> _TASK PROMPT_: Everything in the data below should be restated word for word.

· · ·

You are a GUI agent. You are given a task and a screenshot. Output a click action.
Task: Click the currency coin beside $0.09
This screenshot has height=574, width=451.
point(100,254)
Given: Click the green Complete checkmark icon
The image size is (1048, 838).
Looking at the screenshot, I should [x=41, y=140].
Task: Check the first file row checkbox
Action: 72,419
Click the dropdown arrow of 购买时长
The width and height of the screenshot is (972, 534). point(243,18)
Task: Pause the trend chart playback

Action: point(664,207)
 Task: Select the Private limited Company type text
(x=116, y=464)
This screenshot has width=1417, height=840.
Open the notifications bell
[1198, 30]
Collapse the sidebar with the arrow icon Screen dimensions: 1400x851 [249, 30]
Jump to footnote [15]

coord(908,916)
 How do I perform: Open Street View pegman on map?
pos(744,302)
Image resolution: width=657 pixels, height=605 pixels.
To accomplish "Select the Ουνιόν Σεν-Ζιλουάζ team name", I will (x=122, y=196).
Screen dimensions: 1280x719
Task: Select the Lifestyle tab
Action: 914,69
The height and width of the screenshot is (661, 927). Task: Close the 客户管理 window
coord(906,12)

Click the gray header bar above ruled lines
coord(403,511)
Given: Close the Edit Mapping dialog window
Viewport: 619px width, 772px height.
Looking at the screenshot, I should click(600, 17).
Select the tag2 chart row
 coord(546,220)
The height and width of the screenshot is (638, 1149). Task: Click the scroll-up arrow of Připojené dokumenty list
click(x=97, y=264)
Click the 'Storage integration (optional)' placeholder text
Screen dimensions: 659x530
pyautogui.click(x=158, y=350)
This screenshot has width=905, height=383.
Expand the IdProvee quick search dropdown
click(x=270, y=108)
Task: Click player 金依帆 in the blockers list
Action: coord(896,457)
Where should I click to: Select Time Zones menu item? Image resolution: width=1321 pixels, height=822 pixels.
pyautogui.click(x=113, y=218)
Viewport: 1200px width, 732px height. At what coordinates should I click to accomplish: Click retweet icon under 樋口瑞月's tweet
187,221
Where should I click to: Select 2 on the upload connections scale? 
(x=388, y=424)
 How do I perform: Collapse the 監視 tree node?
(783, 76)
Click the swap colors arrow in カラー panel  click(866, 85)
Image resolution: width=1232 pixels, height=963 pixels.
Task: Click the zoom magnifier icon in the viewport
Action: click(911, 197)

· · ·

> _SOLUTION BELOW_:
You are a GUI agent. You are given a task and a screenshot. Output a click action.
Task: Click the currency coin beside $0.09
This screenshot has height=574, width=451.
point(100,254)
Given: Click the green Complete checkmark icon
The image size is (1048, 838).
Looking at the screenshot, I should [x=41, y=140].
Task: Check the first file row checkbox
Action: 72,419
Click the dropdown arrow of 购买时长
The width and height of the screenshot is (972, 534). point(243,18)
Task: Pause the trend chart playback

Action: point(664,207)
 Task: Select the Private limited Company type text
(x=116, y=464)
This screenshot has width=1417, height=840.
Open the notifications bell
[1198, 30]
Collapse the sidebar with the arrow icon Screen dimensions: 1400x851 [249, 30]
Jump to footnote [15]

coord(908,916)
 How do I perform: Open Street View pegman on map?
pos(744,302)
Image resolution: width=657 pixels, height=605 pixels.
To accomplish "Select the Ουνιόν Σεν-Ζιλουάζ team name", I will (x=122, y=196).
Screen dimensions: 1280x719
Task: Select the Lifestyle tab
Action: 914,69
The height and width of the screenshot is (661, 927). Task: Close the 客户管理 window
coord(906,12)

Click the gray header bar above ruled lines
coord(403,511)
Given: Close the Edit Mapping dialog window
Viewport: 619px width, 772px height.
Looking at the screenshot, I should click(600, 17).
Select the tag2 chart row
 coord(546,220)
The height and width of the screenshot is (638, 1149). Task: Click the scroll-up arrow of Připojené dokumenty list
click(x=97, y=264)
Click the 'Storage integration (optional)' placeholder text
Screen dimensions: 659x530
pyautogui.click(x=158, y=350)
This screenshot has width=905, height=383.
Expand the IdProvee quick search dropdown
click(x=270, y=108)
Task: Click player 金依帆 in the blockers list
Action: coord(896,457)
Where should I click to: Select Time Zones menu item? Image resolution: width=1321 pixels, height=822 pixels.
pyautogui.click(x=113, y=218)
Viewport: 1200px width, 732px height. At what coordinates should I click to accomplish: Click retweet icon under 樋口瑞月's tweet
187,221
Where should I click to: Select 2 on the upload connections scale? 
(x=388, y=424)
 How do I perform: Collapse the 監視 tree node?
(783, 76)
Click the swap colors arrow in カラー panel  click(866, 85)
Image resolution: width=1232 pixels, height=963 pixels.
Task: Click the zoom magnifier icon in the viewport
Action: click(911, 197)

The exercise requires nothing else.